Based in Hong Kong, Foreman runs Bikeaways (www.bikeaways.com), a tour company that specializes in two-wheeled adventures. For our five-day trip, we were supported by two vans, eight high-quality mountain bikes, a mechanic, a driver and the wonderful Wang Fang. Foreman arranged for basic hotel accommodations on every night except for the second one, when we stayed in a Miao farmhouse.
The Miao — related to the Hmong of Vietnam and Laos — tend to live in fir-framed houses built on posts, with living space on the second floor. Animal pens and cooking areas are underneath. “Since the houses are never painted, they develop a rich dark brown hue that is pleasing to behold against the green hillsides,” writes Jin Dan and Ma Xueliang in “Butterfly Mother,” a 2006 book about Miao culture in Guizhou.
Electricity came to this part of China only a few years ago, but now satellite dishes can be seen on nearly every house. The family who hosted us had a flat-screen TV in the living room, turned to a China Central Television entertainment channel.

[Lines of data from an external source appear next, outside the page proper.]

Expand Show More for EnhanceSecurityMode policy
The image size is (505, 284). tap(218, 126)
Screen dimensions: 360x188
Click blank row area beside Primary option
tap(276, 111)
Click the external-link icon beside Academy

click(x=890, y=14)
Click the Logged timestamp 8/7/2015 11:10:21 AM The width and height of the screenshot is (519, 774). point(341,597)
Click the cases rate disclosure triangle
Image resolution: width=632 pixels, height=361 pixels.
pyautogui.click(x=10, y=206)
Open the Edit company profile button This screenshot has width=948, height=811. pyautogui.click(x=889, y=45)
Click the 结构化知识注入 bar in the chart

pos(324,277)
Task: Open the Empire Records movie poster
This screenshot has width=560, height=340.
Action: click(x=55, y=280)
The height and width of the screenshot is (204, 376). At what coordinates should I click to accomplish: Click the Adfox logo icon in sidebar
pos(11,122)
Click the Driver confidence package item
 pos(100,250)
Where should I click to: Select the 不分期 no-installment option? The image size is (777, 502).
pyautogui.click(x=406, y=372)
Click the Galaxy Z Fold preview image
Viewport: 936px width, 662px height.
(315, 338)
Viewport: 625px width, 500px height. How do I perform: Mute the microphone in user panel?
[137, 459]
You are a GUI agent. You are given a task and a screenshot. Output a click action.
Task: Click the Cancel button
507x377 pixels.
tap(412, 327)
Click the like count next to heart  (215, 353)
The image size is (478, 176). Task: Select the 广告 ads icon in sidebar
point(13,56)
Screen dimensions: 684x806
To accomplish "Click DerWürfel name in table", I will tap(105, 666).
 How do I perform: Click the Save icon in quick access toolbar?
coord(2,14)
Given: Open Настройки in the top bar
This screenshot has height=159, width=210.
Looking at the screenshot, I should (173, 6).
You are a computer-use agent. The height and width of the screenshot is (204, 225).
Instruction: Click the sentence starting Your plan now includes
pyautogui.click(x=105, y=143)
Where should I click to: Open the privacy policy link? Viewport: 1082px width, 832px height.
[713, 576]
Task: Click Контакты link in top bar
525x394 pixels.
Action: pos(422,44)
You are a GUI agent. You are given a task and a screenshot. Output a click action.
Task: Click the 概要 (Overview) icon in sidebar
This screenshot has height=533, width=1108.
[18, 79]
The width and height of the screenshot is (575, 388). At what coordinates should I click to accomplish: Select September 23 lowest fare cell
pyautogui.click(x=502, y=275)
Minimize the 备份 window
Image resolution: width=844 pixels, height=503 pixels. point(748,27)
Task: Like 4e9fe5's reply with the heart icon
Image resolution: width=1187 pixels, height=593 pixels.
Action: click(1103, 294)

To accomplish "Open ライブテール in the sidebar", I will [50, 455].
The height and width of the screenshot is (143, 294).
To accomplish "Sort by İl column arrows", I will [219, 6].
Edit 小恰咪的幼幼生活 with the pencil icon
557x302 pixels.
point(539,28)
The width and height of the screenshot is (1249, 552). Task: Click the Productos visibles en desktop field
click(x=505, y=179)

Yet those were among the few modern intrusions. The nearest toilet was an outhouse up the path. The nearest water well was about 100 meters in the other direction.
After a sponge bath at the well, I returned to the farmhouse, where people were sitting around an open fire, drinking warm beer and watching Wang Fang prepare dinner. A few minutes later, while sitting on low stools, we dined on tofu, rice, stir-fried greens, soup and country bacon. We also enjoyed some stir-fried houttuynia (called yu xing cao in Chinese), a crunchy root vegetable we had sampled during our first night in Rongjiang.
The evening ended with a sampling of homemade rice wine. After that, it was a hard but short sleep upstairs, with a rooster alarm clock at roughly 3 a.m. — the beasts crowing for several hours afterward.
Our third night, after another long day of riding, brought a highlight of the trip — Zengchong, a old Dong town on the horseshoe of a small river. After checking in to our hotel, we meandered across an ornate bridge and through alleyways to a spectacular drum tower in the town’s center.
According to China’s National Library, this Dong drum tower is the oldest of its kind in China, built more than 300 years ago. Back in their heyday, villagers constructed such drum towers to spot and warn of approaching enemies.
In Zengchong, the drum tower now serves as a community gathering point. There is a fire that burns continually at its base, watched and kept by a rotation of elders. In a nearby square, toddlers scooted around on tricycles, watched over by shopkeepers and clientele of local noodle joints.
That night, back at the hotel, I met a young family — a Guizhou government official and his wife and baby. They were back in their home village for the “tomb sweeping” holiday, an annual long weekend dedicated to caring for the graves of one’s elders.
Over a post-dinner drink, I started chatting with him, relating (in my rudimentary Chinese) that I was a journalist from the United States. Often such a disclosure makes Chinese people nervous, but his response surprised me.
He said that the United States was a good friend of China, and that he had read several books about how U.S. forces helped his country defeat the Japanese during World War II. Given the frosty state of U.S.-Chinese relations these days, his appreciation of history impressed me.
We clinked glasses, smiled and toasted our shared bonds. Privately, I gave thanks to those serendipitous moments that come when one opts for the road less traveled.
(McClatchy special correspondent Tiantian Zhang contributed to this report.)